Dissolution Flashcards
Voluntary Dissolution before shares have been issued
Before shares are issued, majority of either promoters or initial directors may vote to dissolve and do so by delivering Articles of dissolution to Secretary of State
Voluntary Dissolution after shares have been issued
Board reccomends dissolution to shareholders for approval. if approved by majority entitled to vote then articles are sent to Secretary of State and winding up process begins.
Corporation with multiple classes of stock must get approval from each class.
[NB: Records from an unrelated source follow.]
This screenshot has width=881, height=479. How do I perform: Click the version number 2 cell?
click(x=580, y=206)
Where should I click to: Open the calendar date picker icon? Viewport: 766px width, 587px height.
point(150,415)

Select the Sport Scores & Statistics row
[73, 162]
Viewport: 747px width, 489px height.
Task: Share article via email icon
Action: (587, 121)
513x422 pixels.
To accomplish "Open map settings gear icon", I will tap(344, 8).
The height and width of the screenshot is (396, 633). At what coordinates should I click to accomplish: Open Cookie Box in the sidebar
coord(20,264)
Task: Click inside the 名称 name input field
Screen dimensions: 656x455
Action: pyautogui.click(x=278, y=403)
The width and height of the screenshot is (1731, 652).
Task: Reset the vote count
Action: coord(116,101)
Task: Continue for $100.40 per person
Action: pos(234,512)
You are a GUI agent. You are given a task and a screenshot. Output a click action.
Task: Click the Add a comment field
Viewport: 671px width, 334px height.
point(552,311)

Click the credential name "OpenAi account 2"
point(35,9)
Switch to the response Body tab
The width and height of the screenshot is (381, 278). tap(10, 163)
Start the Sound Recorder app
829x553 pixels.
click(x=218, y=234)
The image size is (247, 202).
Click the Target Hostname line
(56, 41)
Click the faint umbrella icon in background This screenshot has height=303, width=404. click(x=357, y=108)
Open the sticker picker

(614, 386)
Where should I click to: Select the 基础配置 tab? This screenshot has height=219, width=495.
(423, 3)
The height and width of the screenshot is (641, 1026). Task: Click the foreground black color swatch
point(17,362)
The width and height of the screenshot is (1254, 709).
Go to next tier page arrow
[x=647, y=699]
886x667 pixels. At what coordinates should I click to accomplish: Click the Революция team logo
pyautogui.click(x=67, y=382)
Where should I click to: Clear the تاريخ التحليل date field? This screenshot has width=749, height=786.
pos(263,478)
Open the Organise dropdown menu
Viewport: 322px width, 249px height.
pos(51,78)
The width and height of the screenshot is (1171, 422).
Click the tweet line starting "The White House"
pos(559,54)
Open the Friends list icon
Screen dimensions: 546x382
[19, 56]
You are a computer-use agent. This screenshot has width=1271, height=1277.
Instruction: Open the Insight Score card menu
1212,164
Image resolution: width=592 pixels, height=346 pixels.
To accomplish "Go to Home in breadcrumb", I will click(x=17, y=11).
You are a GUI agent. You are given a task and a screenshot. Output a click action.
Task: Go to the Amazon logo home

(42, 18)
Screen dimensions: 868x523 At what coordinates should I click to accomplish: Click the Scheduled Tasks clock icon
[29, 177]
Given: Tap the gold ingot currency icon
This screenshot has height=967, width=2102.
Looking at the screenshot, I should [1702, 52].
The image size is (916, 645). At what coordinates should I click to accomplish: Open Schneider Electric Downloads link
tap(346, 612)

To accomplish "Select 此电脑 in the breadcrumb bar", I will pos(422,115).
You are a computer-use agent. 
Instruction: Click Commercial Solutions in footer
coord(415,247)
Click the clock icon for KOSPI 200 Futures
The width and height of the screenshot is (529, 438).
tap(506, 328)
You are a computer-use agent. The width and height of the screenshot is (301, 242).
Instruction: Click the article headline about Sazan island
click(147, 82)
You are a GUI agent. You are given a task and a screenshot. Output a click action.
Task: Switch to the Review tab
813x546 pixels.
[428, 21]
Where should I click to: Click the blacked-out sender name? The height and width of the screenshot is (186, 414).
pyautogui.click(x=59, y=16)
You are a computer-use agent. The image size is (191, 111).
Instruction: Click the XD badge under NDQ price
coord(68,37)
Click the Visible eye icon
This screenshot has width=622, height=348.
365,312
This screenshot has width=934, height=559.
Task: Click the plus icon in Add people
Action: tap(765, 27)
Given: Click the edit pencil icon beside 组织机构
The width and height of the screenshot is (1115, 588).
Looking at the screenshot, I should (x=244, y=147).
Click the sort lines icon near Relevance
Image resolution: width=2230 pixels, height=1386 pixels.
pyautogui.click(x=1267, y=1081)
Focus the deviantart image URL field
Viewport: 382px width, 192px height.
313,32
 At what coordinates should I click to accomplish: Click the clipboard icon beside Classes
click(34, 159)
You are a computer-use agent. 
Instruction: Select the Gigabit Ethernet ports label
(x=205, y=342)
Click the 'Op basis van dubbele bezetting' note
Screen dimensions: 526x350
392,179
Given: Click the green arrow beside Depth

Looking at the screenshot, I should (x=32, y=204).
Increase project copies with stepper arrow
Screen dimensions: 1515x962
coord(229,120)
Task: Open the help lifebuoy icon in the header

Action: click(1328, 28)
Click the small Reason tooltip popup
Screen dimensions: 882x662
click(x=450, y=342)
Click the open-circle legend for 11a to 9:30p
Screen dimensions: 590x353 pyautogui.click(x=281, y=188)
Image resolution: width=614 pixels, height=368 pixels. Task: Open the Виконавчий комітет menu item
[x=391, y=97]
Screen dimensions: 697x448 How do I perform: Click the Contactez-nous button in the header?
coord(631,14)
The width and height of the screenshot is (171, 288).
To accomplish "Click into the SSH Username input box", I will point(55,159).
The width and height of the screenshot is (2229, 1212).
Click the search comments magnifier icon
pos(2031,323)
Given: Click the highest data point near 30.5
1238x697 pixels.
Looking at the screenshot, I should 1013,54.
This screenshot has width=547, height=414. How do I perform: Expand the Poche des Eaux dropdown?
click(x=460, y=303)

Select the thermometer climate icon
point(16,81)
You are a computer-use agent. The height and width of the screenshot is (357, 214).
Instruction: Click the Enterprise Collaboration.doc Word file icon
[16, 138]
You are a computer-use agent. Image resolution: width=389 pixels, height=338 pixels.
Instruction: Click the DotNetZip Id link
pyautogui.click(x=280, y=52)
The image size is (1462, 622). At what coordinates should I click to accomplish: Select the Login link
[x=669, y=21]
Involuntary Dissolution by Secretary of State
Failure to pay fees or deliver reports, no registered agent, expiration of stated period of duration: allows 60 days notice to cure, if no cure, corporation is administratively dissolved, but there is a 5 year period to seek reinstatement of corporate status.
Involuntary Dissolution by Court
Suit by attorney general initiated for fraud or abuse of legal authority.
Suit by shareholder for director or shareholder deadlock, or if directors are acting illegally, oppressively or fraudulently or wasting corporate assets.
Suit by creditor, if unpaid claim is reduced to judgment and corporation is insolvent.
What must court determine for dissolution by court
if grounds for dissolution exist and whether it is the appropriate remedy.
If so they will issue decree of dissolution to SOS.